É drammatico il bilancio del Tourist Trophy Isola di Man che si è concluso nel corso del fine settimane con sei morti che si aggiungono a un elenco di incidenti mortali impressionanti
Qualsiasi motociclista si iscriva alla gara dell’Isola di Man, l’evento Tourist Trophy più famoso e importante del mondo, una tradizione di oltre cento anni, sa di correre incontro la rischio di morire.
Per partecipare si firma un documento nel quale si accettano i rischi di un percorso difficilissimo e le problematiche dei soccorsi, che su un circuito di 60 chilometri sono certamente molto più difficili rispetto a un circuito non stradale e chiuso.
Ma questo è il fascino, sinistro se vogliamo, in qualche modo inquietante, di una gara che è comunque unica al mondo nel suo genere. Anche se dal 1907 a oggi ha causato ben 265 vittime. Non solo piloti. Ma anche spettatori, abitanti che incautamente o inconsciamente attraversavano la strada quando il traffico era chiuso per le gare, commissari.
Quella di quest’anno era una gara particolarmente attesa: perché dopo le cancellazioni del 2020 e del 2021, la corsa di Man tornava in calendario con un’agenda piena e con il pubblico delle grandi occasioni. Purtroppo l’elenco delle vittime – sei – è drammatico anche in questa occasione.
Al bilancio delle vittime, in quattro diversi incidenti, va aggiunto quello dei feriti: venti, alcuni dei quali purtroppo in gravi condizioni. La prima vittima di questa edizione è stato il gallese Mark Purslow, un rider della Supersport deceduto durante le qualifiche alla curva di Ballagarey. Le gare dovevano ancora cominciare.

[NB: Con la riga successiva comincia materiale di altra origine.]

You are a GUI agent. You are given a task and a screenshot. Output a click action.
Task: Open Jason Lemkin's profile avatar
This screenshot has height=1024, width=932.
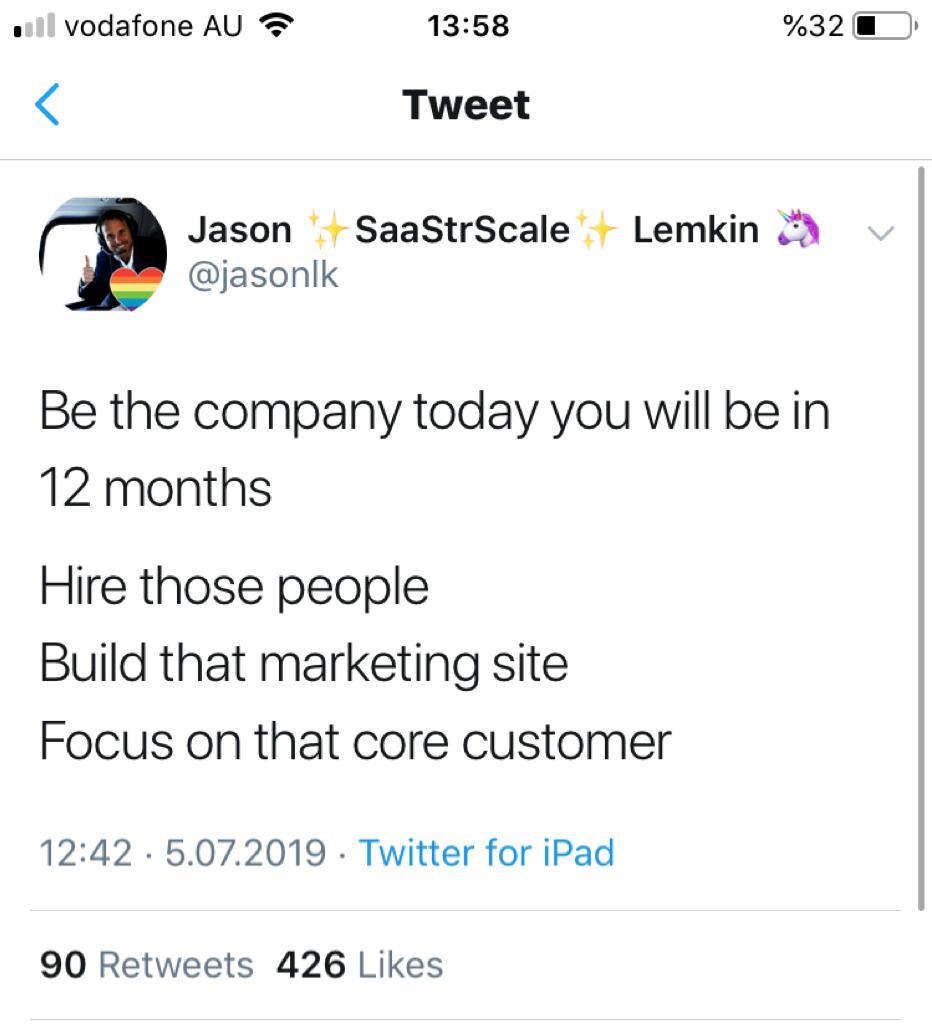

Particolarmente colpita quest’anno la competizione dei sidecar: il 2 giugno ad Ago’s Leap, dove alcuni sidecar erano bloccati da un altro incidente ha trovato la morte Olivier Lavorel, 35 anni, passeggero di un consolidato equipaggio francese che si è schiantato contro un muretto nel tentativo di evitare l’impatto con gli altri mezzi. Il suo pilota, Cesar Chanel, è deceduto due giorni dopo a causa delle gravissime ferite ripotate.
Particolarmente tragico il bilancio dell’incidente avvenuto in gara, rinviata proprio a causa di quanto avvenuto il 5 giugno, per Roger e Bradley Stockton, padre e figlio, in gara anche loro con un sidecar privato. Roger, 56 anni, era al suo undicesimo TT, Bradley, 21 anni, era alla sua prima esperienza. Aveva ereditato dal padre la passione per le moto e per le gare.
Il tweet con cui è stata annunciata la morte di Roger e Bradley Stockton
Deceduto nella gara Supersport anche un personaggio simbolo della TT dell’Isola di Man, il nordirlandese Davy Morgan, 52 anni, un vero veterano con oltre trent’anni di gare alle spalle. Aveva rinviato la sua gara d’addio per due anni a causa del Covid: quest’anno la sua corsa si è chiusa nel modo più tragico, è morto sul colpo dopo avere perso il controllo della sua Yamaha. Era famoso per il suo casco rosa, i suoi scherzi a compagni, amici e avversari che il giorno prima della gara aveva salutato con un brindisi… a quella che doveva essere la sua ultima corsa “prima di mettere la testa a posto”.
I veterani dell’Isola di Man gli hanno dedicato un pensiero silenzioso prima di ripartire e lasciare l’isola visitando il ceppo del 27esimo Miglio, dov’è morto in quella che era la sua 26esima edizione della corsa, con 80 gare all’attivo.
La legge dei numeri ci dice cinicamente che le vittime di quest’anno sono meno di quelle del 2019 (due). Ma anche che si tratta del bilancio più drammatico dopo i sei motociclisti uccisi nell’evento del 2011, pur sempre inferiore alle nove vittime del 2009, la peggiore di tutte.